Edenvale is a neighborhood of San Jose, California, in South San Jose.

History

Edenvale was once a town, named with reference to the Garden of Eden, because of the beauty and fertility of the place.

One of the oldest buildings in the area is Hayes Mansion. The Union Pacific Railroad and historic Monterey Road runs through the area, which is also known as El Camino Real.  The railroad line carries Amtrak's "Coast Starlight."

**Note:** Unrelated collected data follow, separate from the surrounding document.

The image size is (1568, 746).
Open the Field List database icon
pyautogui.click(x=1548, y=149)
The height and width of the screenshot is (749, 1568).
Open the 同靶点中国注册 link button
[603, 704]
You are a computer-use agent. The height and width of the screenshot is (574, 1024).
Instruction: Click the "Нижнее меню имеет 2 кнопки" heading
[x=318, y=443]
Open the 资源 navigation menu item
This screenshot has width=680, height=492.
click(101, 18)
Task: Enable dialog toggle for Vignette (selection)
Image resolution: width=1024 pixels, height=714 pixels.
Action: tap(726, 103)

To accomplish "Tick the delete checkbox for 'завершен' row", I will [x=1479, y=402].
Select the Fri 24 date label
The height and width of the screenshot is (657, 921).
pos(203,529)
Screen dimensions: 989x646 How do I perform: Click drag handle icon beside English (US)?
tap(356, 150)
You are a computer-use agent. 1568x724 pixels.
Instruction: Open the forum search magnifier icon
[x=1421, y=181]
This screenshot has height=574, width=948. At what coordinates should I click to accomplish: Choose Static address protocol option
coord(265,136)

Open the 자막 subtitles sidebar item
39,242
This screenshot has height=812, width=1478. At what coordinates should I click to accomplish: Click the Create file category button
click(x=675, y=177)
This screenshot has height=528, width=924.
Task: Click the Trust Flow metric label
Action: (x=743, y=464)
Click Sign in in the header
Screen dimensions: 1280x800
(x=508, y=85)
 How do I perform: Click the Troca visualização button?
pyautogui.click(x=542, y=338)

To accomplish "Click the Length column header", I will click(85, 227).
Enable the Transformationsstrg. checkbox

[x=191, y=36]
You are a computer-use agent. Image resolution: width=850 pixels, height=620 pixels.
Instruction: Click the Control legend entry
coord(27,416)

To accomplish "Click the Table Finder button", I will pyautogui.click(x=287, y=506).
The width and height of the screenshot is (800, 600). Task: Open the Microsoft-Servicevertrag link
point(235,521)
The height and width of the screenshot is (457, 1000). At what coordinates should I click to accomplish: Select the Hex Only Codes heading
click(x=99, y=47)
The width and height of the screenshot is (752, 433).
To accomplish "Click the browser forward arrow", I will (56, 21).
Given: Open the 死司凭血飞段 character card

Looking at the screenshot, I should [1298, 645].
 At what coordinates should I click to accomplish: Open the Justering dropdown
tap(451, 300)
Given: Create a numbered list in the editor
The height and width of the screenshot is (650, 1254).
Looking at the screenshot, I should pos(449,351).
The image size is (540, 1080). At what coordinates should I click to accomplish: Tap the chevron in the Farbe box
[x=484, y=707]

The most popular recent history of the neighborhood includes Frontier Village, which was an amusement park operated from 1961 to 1980. Most of the land was redeveloped into residential housing.

Geography

Edenvale is located in South San Jose. It is bound by Seven Trees to its north, Blossom Valley to its south/west, Santa Teresa to its south/east, and the Silver Creek Hills to its east.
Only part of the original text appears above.